#### WORK INSTRUCTION
Transcribe every record as it stands and set the images aside.

************

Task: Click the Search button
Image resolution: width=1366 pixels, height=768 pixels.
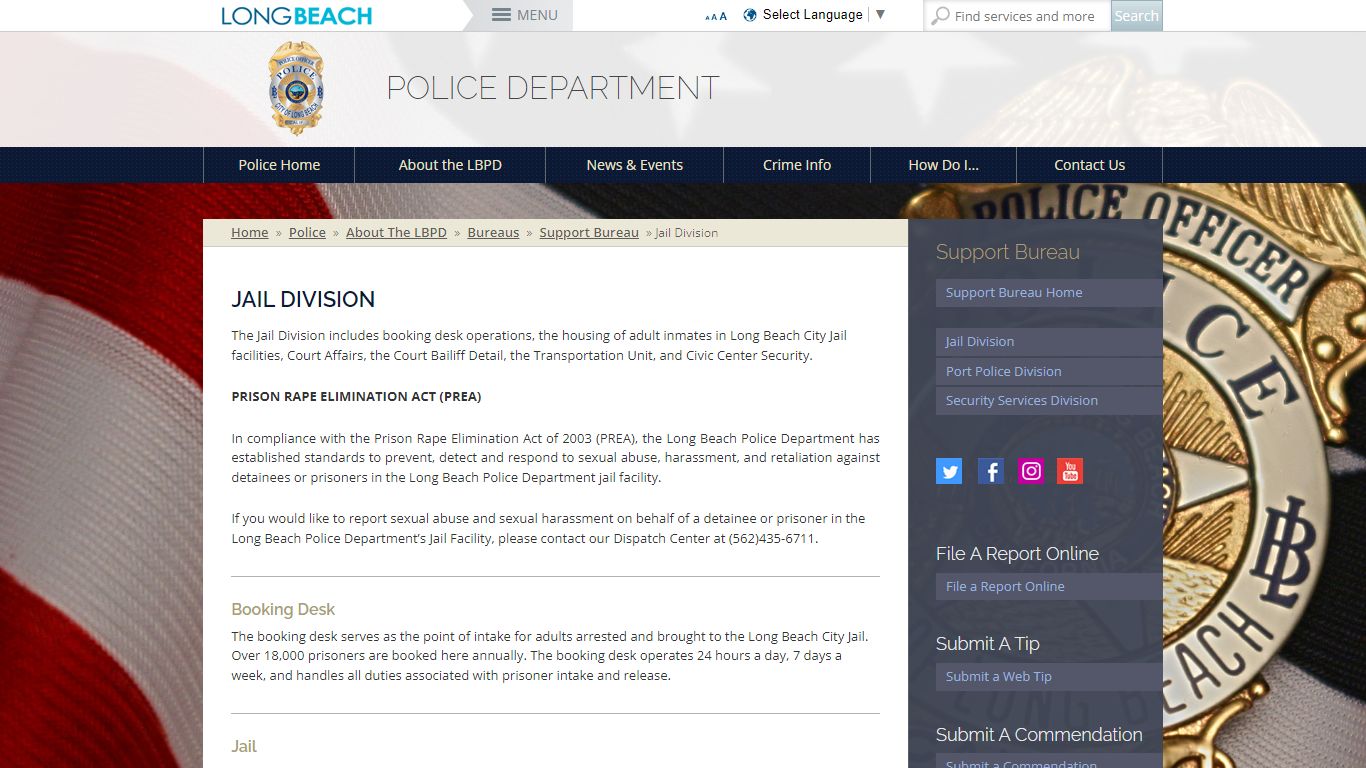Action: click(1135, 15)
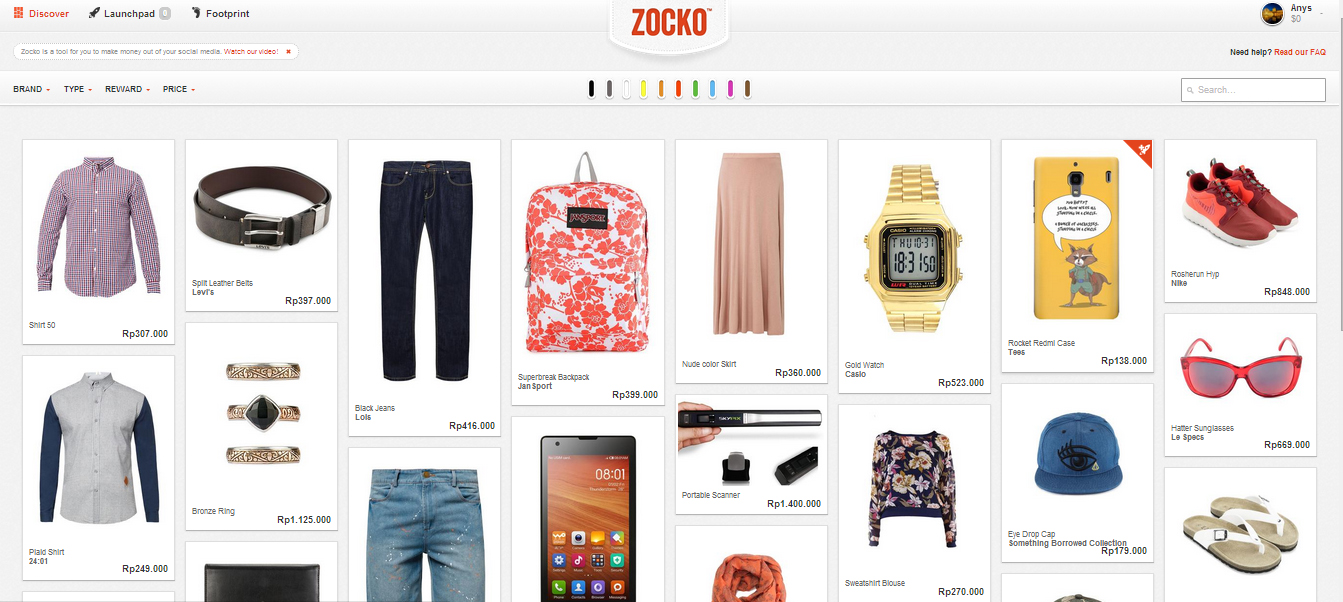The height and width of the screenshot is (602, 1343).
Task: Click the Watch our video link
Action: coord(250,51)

************

#### WRITTEN RESPONSE
Task: Click the Search button
Image resolution: width=1366 pixels, height=768 pixels.
Action: click(1135, 15)
The height and width of the screenshot is (602, 1343).
Task: Click the Watch our video link
Action: coord(250,51)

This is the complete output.